Voters could approve the creation of a Metropolitan Park District, which would oversee all park plans and make decisions on maintaining parks, trails, recreation facilities and programming. The MPD has the greatest favor with the city council and only requires a simple 50 percent majority to pass, said Leaf. The property tax levy may be used to pay for ongoing facilities and maintenance costs.

The disadvantage of an MPD would be the creation of a new taxing-entity.

The MPD board would be a municipal corporation with city councilmembers serving as board members.

If the city council was to establish itself as the elected board of the park district, a city employee would be designated to run it.

An MPD cannot impose a park fee but the city could collect impact fees on its behalf.

Voted Park Bond

The Voted Park Bond option is similar to how school districts are funded and would only require a one-time cost for specific facilities.

The disadvantage is a 60 percent majority vote is needed to pass it, plus a price cap – the maximum voted bond amount allowed would be $50 million. Plus, a new funding source for ongoing maintenance costs would need to be created.

Special Levy

A Special Levy could be used for capital or ongoing maintenance expenses, but also requires a 60 percent supermajority. This option is used mainly when revenues cannot keep up with ongoing maintenance expenses.

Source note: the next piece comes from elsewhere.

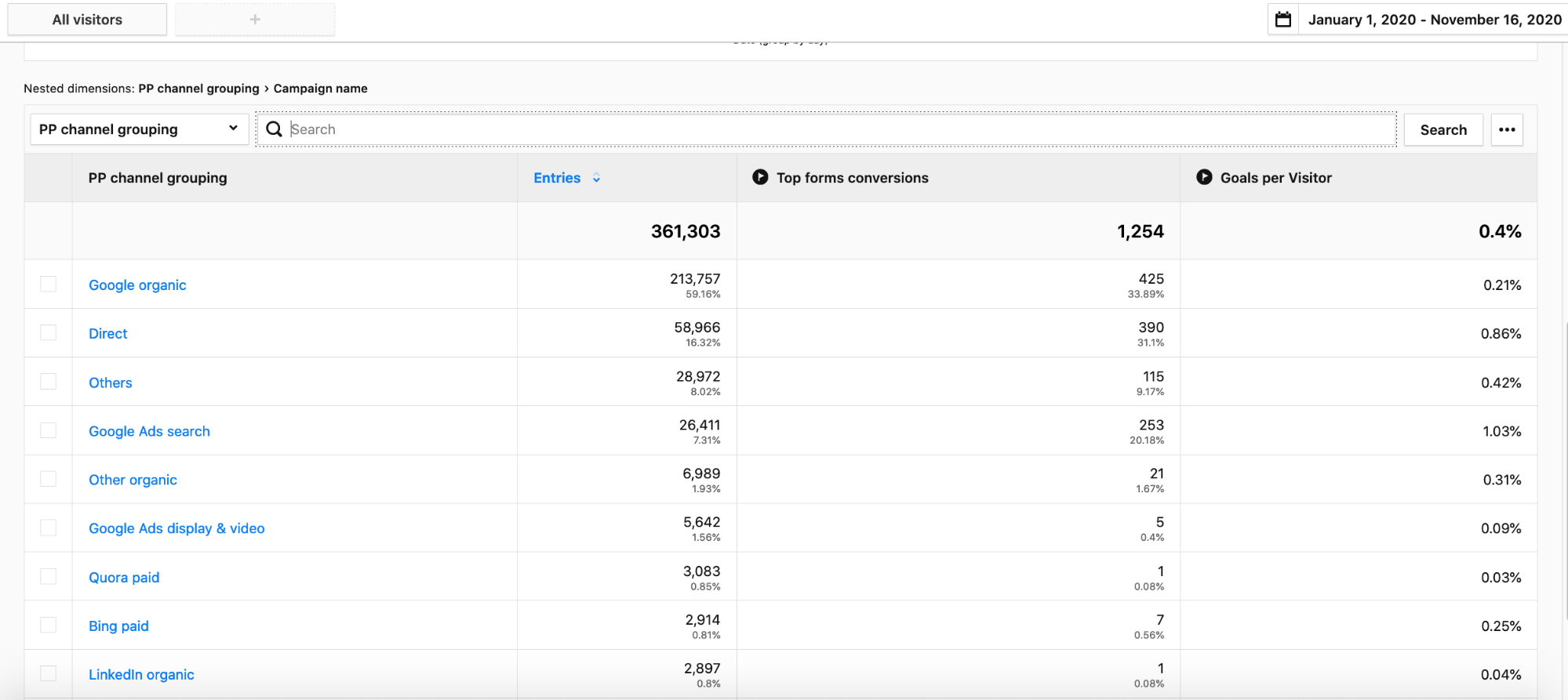
Task: Open the Quora paid channel link
Action: (x=124, y=578)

Lauren Padgett (Editor) May 07, 2012 at 04:12 PM
I grew up in Tacoma and always knew Metro Parks was there. It was a given that there was always a Parks District with planned activities and areas in town that we as kids could drop into and take a class or play outside. It's fascinating to see this process through the early stages -- at some point or another, all large cities have had to make the same decisions about investing in the parks we adore today. There's a lot of value in being part of this process and watching it grow from the ground, up.
BillT May 07, 2012 at 05:21 PM
The work that the PenMet District has done on a portion of the Cushman Trail near Gig Harbor is an  example the City could use in Bonney Lake. They use both public and private money to pay for the trail's expansion.
Fred Jacobsen May 08, 2012 at 08:28 PM
Part 1 of 2 Bonney Lake’s first Park Summit on Monday evening brought out a large and diverse crowd that packed the Justice Center to overflowing numbers. It was not a contentious meeting between opposing factions, but an interested and thoughtful commentary on the community needs for Bonney Lake’s Parks. It was clear from the assembled people that there was more at stake than just a sports complex. People are concerned about a community center or YMCA, ballfields, and trails. What was missing from any proposed funding for park projects was the arts and heritage element from the Cultural Resources Comprehensive Plan. Approved by the city council last December and lumped together with city parks, it was disappointing to see that this was not addressed in the plan for the future. The summer events that have come to be identified with the parks in Bonney Lake are already a part of our city’s cultural resources. We have music, dance, and theater presentations every summer week and these events have become magnets for attracting people outside our city limits as well. This is cultural tourism in action! The recreational needs for residents of all ages and abilities are varied, and funding a plan should not focus exclusively on the desires of any one group.
Fred Jacobsen May 08, 2012 at 08:29 PM
Part 2 of 2: During the Financial breakout session last night, Mr. Scott Anderson nailed it when he said that this has to be a project of the whole. It can’t pit trails against sports complex, or community center/YMCA versus Arts & Cultural Heritage. We need to work on a complete project, one that encompasses all of the elements that were discussed last night and while it may not satisfy everyone in the City, it has to be one that does the most good for the most people. On a final note, the consensus choice from the Financial breakout was that we move forward through creation of a Metropolitan Park District (MPD) with one minor change. Most wanted a Board made up of a mix of elected citizens and City councilmembers, not one dominated by just councilmembers.